Cuddle parties and self-care

Have you ever heard of a Cuddle Party?

I’m not referring to my status when I’m on the couch in a pile of beagles. Instead, I’m talking about a capital-C Cuddle, capital-P Party, which is a term I recently learned while reading Melissa Febos’s book, Girlhood. Cuddle Parties were created to “promote and enable empowered consent, choice and nurturing touch.”

I’ve never attended a Cuddle Party, nor am I trying to recruit you for one. But while reading about Febos’s experience at a Cuddle Party, I learned something valuable that I aspire to incorporate into my life.

At the start of a Cuddle Party, the facilitators explain the rules to the attendees. One rule is that you must make specific requests and receive a verbal yes before touching another person. That’s not the part that got me, though. In the book, Febos explains that, if a person answers no to your invitation to spoon, for example, you’re instructed to respond, “Thank you for taking care of yourself.”
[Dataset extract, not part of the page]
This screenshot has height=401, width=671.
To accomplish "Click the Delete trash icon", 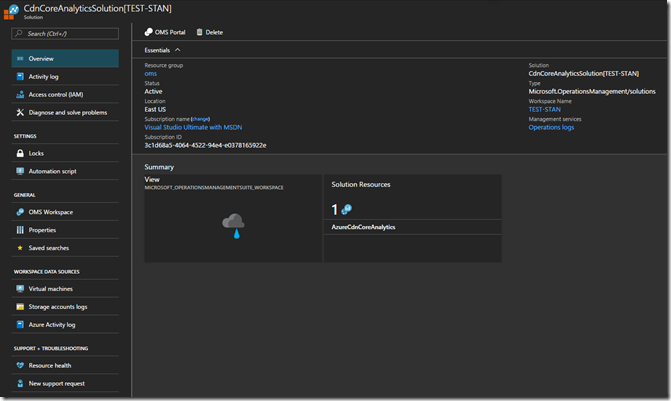I will pos(200,32).
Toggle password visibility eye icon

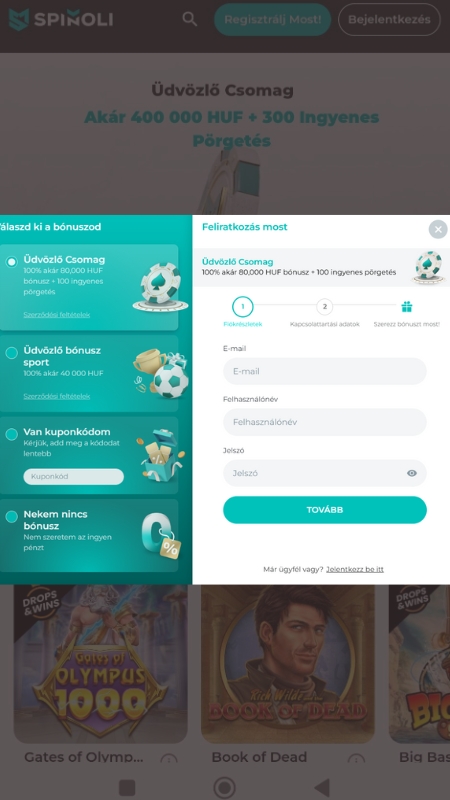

There’s no need to be offended and no reason to make someone feel guilty. Nobody should ask for an explanation. Just accept the no, and trust that the person is doing what’s best for them. End of story.

Ever since I read this, I’ve thought about how beautiful that response is—how much compassion you demonstrate when you accept another person’s no without attempting to negotiate. If someone declines a lunch invitation, your response shouldn’t be, “Oh, c’mon you’ve got to eat,” or, “Don’t be lame.” There’s a reason they said no. Maybe the person is struggling with social anxiety. Maybe they’re on the verge of burnout. Maybe they’re dealing with serious diarrhea and don’t want to explain.

Imagine how appreciative they’d be if, instead, you responded, “No problem. We’ll find another time!”—i.e., “Thank you for taking care of yourself.”

I’d like to take it a step further, though. What if we showed ourselves the same compassion when we fall short of what we hoped to do? Maybe you only have the energy to run one of the errands on your list today. Maybe it’s been a long week and sleeping in seems more important than exercising before work. Those priority shifts shouldn’t be characterized as lazy.  

Sometimes taking care of yourself looks a lot like resting.